**REQUIRED ACTION:** Locate the line that contains "The width and height of the screenshot is (1440, 900).". Copy it and every following line through the end of the records, exactly, and include nothing else.

**ENTRIES SUPPLIED:**

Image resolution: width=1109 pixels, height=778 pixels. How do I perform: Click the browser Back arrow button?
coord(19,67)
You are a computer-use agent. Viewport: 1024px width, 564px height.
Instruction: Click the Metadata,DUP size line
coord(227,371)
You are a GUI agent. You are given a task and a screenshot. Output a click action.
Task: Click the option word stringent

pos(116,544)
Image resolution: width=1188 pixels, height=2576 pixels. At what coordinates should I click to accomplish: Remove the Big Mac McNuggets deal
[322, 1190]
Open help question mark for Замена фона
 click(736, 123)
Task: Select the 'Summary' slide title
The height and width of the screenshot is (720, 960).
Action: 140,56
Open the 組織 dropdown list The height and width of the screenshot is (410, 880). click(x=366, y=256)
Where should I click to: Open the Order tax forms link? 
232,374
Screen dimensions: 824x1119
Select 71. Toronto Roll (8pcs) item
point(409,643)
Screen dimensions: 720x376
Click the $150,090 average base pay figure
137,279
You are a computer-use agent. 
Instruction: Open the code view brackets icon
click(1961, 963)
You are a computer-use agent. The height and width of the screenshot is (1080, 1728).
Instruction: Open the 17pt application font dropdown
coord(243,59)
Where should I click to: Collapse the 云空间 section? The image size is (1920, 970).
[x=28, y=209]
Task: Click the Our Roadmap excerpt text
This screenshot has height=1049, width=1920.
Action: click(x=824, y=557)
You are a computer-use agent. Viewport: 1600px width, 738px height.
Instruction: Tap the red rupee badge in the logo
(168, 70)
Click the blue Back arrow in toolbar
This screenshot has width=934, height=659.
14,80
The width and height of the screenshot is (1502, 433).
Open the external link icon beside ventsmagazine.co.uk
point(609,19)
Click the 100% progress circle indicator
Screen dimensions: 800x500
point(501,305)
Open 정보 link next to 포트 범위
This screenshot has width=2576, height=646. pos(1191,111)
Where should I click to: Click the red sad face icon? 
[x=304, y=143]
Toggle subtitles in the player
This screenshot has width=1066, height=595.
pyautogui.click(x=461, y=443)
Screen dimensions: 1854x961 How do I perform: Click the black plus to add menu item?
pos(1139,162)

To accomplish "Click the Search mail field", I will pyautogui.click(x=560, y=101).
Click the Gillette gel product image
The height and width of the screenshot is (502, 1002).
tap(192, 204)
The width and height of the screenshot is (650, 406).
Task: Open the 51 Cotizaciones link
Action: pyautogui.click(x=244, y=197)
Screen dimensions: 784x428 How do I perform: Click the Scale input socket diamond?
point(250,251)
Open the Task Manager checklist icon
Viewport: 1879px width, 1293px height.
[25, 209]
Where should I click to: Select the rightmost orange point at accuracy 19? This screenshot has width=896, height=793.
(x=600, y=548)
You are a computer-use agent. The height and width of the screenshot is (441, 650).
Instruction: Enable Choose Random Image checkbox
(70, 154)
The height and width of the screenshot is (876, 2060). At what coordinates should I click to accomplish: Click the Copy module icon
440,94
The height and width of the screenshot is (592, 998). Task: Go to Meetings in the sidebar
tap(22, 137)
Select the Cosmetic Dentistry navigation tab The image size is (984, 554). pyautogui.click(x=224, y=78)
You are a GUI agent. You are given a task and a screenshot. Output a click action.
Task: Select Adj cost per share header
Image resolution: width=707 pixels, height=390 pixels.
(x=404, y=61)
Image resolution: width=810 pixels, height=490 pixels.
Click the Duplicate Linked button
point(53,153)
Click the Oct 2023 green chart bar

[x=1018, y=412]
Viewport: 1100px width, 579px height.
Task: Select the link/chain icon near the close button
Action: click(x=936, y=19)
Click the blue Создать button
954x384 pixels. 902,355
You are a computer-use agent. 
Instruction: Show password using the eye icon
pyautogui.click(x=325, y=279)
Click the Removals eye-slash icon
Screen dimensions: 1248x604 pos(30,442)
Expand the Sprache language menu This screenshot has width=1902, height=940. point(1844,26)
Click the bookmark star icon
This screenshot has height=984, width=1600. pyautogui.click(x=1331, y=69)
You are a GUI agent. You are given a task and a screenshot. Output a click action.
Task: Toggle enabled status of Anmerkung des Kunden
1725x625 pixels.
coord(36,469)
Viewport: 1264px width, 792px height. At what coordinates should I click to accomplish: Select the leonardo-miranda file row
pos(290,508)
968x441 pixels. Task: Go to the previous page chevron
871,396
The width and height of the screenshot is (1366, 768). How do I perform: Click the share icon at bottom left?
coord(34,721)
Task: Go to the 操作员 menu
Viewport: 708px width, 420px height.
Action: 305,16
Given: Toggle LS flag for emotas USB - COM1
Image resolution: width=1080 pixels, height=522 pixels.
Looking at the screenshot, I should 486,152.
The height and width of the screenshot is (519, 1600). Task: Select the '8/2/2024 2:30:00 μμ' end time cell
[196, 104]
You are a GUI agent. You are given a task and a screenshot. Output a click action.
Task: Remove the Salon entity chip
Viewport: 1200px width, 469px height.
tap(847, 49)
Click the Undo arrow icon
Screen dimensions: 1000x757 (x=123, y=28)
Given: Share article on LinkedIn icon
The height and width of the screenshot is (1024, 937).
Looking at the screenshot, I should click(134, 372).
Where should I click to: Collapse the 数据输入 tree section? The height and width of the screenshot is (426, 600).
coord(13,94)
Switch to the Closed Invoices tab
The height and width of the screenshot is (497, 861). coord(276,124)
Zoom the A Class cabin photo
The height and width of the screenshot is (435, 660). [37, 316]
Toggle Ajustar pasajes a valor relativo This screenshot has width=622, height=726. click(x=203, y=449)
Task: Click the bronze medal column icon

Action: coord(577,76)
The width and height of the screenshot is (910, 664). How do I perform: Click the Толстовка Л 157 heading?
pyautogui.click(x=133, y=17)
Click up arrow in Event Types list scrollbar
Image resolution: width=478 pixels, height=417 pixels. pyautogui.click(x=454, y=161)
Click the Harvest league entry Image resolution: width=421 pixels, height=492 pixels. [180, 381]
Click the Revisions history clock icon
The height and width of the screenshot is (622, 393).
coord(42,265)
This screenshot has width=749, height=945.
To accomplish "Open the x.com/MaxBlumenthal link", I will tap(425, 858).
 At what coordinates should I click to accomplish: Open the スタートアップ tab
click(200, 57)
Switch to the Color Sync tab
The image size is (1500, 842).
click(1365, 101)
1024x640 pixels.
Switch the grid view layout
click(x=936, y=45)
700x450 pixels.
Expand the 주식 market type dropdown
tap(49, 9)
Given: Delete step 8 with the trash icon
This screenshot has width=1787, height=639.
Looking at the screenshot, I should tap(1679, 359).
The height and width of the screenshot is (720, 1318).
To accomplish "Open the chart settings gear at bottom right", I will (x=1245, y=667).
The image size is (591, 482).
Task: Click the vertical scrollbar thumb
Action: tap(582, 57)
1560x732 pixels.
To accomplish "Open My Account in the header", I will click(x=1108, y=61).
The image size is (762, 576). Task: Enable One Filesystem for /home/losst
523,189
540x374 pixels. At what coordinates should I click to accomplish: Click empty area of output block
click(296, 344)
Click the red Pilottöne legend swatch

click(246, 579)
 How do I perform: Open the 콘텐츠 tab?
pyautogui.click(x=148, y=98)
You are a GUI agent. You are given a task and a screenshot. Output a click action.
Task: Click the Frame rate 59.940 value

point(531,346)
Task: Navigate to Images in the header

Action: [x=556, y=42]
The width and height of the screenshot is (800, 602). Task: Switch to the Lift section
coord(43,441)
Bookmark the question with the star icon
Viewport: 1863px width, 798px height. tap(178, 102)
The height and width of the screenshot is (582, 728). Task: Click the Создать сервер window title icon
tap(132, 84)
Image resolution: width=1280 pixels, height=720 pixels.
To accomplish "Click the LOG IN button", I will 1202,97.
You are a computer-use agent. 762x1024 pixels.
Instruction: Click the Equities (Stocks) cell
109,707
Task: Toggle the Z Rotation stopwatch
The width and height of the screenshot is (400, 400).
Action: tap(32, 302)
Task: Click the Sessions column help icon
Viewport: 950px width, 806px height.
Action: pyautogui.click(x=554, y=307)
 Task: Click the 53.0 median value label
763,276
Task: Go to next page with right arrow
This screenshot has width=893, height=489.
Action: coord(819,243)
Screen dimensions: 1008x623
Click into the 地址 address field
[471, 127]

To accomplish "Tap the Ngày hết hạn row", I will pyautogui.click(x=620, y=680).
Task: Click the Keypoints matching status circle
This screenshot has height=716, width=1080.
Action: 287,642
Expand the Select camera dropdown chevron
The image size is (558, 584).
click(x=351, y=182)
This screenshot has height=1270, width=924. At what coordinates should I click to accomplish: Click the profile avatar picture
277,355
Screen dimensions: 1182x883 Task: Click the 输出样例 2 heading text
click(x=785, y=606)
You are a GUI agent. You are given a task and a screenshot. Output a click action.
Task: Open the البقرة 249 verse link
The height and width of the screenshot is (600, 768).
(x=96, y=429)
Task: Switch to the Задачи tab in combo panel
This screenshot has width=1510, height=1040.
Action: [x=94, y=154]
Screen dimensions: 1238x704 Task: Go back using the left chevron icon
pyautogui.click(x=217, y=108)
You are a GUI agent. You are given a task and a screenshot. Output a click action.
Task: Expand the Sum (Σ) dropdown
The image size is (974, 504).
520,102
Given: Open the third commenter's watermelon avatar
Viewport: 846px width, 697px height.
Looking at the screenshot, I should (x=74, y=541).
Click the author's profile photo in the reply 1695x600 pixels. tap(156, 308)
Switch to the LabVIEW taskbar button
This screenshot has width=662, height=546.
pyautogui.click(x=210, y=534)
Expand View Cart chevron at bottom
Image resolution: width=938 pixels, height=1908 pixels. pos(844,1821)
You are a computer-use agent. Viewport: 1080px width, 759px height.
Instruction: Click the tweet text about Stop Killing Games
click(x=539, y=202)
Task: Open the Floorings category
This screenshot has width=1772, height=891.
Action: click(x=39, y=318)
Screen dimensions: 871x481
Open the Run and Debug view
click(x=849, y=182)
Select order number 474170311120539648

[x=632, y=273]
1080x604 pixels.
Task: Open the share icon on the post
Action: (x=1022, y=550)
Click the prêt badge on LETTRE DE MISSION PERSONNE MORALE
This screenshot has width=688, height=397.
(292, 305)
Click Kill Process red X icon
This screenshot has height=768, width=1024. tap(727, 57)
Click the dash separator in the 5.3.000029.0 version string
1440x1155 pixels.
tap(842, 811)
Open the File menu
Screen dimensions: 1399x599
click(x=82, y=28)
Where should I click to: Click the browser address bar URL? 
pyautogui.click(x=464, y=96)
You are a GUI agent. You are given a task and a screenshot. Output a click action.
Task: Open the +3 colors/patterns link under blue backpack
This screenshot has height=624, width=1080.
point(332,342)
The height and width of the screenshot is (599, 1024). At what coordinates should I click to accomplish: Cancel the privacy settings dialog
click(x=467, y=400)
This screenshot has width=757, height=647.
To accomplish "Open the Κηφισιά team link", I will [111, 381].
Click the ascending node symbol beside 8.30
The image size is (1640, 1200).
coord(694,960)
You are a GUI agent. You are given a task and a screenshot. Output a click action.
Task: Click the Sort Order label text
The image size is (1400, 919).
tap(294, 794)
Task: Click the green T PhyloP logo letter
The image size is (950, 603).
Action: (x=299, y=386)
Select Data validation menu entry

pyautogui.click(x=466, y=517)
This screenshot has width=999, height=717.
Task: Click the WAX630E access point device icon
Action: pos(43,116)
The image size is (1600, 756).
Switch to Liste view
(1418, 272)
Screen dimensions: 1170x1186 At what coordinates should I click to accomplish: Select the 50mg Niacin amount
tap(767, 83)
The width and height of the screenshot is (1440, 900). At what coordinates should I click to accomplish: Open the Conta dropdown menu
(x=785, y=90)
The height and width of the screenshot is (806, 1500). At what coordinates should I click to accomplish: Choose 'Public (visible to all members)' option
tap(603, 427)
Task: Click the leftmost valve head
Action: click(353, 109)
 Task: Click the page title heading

**ANSWER:**
The width and height of the screenshot is (1440, 900). At what coordinates should I click to accomplish: Open the Conta dropdown menu
(x=785, y=90)
The height and width of the screenshot is (806, 1500). At what coordinates should I click to accomplish: Choose 'Public (visible to all members)' option
tap(603, 427)
Task: Click the leftmost valve head
Action: click(353, 109)
 Task: Click the page title heading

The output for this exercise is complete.